Investigation of correlations between the final FbFP fluorescence intensity and parameters of the extended sigmoidal function (Eq. 1). In each plot, every symbol represents one complete E. coli Tuner(DE3)/pRhotHi-2-LacI-EcFbFP culture (dataset A). Four single cultures of the initial dataset of 303 cultures introduced in Fig. 1 were removed due to bad fit to the extended sigmoidal function. For all remaining 299 fits, regression coefficients (R2) higher than 0.96 are reached. The color represents the final FbFP fluorescence intensity and corresponds to the color-coding in Fig. 1. a-e Values of the five parameters (a-e) of the extended sigmoidal function for each culture (Eq. 1). f Calculated slope at time of the inflection point (parameter c) for each culture (Eq. 3). The slope is standardized according to Eq. 7. The black dotted line represents a linear regression (R2 = 0.66). Cultivation conditions: 48 round deep-well MTP without optodes, VL = 800 μL, n = 1000 rpm, shaking diameter d0 = 3 mm, 30 °C

Parameter a (Fig. 4a) decreases slightly with increasing final FbFP fluorescence intensity. However, the scatter is very large compared with the overall decrease. In addition, parameter a represents the minimum scattered light intensity (compare Fig. 3a) and from a theoretical point of view, a correlation does not make sense. Without any measurement errors and (non-influenceable) external disturbances, the minimum scattered light intensity should be the same for all cultures.
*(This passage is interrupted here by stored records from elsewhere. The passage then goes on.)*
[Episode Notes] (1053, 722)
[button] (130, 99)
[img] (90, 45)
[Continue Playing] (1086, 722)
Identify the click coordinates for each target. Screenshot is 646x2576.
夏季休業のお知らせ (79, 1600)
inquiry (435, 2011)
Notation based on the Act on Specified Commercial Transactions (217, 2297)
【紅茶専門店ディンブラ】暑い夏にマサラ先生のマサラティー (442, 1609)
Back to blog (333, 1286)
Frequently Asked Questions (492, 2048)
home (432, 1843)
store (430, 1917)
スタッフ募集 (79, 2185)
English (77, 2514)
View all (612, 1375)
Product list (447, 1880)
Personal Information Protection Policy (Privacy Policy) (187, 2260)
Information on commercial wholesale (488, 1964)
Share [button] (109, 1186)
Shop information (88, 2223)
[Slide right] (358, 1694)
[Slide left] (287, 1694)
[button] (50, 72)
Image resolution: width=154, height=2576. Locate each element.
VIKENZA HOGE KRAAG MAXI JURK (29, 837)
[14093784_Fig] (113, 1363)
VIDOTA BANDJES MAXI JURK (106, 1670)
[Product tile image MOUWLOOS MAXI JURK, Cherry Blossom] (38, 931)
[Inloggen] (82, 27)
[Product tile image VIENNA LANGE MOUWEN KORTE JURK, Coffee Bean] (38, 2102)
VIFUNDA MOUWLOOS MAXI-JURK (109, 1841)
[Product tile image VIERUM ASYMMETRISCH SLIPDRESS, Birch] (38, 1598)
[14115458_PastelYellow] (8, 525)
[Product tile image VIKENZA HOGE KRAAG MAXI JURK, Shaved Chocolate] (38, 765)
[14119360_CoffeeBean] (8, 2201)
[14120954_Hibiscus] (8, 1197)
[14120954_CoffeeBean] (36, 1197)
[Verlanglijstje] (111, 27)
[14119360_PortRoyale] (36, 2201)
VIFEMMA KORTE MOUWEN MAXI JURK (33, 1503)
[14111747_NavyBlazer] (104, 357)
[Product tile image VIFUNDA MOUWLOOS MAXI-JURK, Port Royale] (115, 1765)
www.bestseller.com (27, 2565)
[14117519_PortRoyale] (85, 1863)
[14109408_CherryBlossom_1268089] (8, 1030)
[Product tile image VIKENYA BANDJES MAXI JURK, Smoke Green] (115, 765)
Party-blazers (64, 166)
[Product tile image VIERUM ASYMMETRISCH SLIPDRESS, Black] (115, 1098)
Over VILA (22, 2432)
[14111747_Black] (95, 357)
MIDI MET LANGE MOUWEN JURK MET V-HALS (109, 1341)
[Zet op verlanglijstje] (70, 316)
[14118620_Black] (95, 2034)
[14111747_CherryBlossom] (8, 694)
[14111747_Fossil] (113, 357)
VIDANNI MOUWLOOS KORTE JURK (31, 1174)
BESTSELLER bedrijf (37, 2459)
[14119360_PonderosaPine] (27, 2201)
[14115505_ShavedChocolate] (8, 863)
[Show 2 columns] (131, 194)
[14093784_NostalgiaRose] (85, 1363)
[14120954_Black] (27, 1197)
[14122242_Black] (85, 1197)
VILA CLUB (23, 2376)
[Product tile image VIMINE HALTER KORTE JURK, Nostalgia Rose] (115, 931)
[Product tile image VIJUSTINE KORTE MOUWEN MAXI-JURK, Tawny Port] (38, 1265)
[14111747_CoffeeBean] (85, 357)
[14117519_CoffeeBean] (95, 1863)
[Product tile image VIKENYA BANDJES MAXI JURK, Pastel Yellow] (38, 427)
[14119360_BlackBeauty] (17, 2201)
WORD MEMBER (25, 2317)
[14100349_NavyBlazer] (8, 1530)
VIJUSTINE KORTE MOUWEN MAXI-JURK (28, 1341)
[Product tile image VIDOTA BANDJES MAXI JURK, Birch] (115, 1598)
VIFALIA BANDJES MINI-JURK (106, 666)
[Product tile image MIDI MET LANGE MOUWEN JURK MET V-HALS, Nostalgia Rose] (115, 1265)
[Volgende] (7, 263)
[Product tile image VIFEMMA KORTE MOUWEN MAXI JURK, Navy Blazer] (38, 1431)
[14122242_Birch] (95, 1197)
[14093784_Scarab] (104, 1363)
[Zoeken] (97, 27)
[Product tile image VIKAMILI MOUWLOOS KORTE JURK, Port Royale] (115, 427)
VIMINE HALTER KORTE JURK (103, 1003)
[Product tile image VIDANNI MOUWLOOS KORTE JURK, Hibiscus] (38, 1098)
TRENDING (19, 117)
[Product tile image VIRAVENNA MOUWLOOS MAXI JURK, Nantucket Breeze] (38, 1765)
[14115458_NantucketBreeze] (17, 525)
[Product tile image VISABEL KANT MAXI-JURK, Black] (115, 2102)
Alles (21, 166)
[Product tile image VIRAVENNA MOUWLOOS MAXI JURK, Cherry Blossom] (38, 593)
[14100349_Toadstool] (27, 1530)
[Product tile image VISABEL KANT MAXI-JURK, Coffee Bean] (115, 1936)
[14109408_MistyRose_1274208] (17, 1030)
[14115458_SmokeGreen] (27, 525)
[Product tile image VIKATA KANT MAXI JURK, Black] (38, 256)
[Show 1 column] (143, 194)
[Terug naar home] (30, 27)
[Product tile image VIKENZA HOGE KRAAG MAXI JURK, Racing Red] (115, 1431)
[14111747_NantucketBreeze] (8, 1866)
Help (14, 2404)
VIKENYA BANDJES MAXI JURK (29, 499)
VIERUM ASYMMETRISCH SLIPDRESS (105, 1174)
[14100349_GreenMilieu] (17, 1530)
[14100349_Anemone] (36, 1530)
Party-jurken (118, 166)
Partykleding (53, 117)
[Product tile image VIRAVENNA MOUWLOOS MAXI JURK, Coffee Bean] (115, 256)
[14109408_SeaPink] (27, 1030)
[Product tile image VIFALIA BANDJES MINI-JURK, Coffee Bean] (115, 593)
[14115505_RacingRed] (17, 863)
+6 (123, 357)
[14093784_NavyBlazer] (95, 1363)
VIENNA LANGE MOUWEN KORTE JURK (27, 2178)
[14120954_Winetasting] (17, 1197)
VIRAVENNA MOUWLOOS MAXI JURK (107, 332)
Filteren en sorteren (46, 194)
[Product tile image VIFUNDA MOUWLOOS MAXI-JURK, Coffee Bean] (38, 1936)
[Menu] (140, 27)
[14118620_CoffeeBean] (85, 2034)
Parameter b (Fig. 4b) indicates the hub of the scattered light intensity during cultivation. Since the hub in scattered light intensity over time represents the overall biomass formation, a correlation is very likely and found in Fig. 4b. The final FbFP fluorescence intensity is increasing with decreasing values of parameter b. In cultures with smaller hub (small values of parameter b), the overall biomass formation is reduced. This means that the consumed carbon source is increasingly used for product expression instead of biomass formation. However, at low values of parameter b, the correlation becomes noticeably worse.

Parameter c (Fig. 4c), d (Fig. 4d) and e (Fig. 4d) are obviously non-correlated with the final FbFP fluorescence intensity. Especially, for parameter d this finding is surprising because parameter d is inversely proportional to the slope of the sigmoidal fraction. With decreasing values of parameter d, the slope is increasing and, thus, the curve rises more quickly. Increasing values of parameter d result in a more linear rise of the sigmoidal fraction of SL fit (t). The effect of parameter d on the slope of the sigmoidal fraction also can nicely be seen in Fig. 3b-d by the respective model parameters in the upper left of each figure.

To determine the slope of the extended sigmoidal function at any time (t) the first derivative of Eq. 1 is calculated:

$$ {SL}_{fit}^{\prime }( t)=\frac{b}{2\cdot d\cdot \cosh \left(-\frac{t- c}{d}\right)+2\cdot d}+ e $$
(2)

\( {SL}_{fit}^{\prime }(t) \) [a.u. h−1] is the derivative of the extended sigmoidal function (SL fit (t); Eq. 1) at the time t [h] and, thus, represents the slope of the function at any time (t).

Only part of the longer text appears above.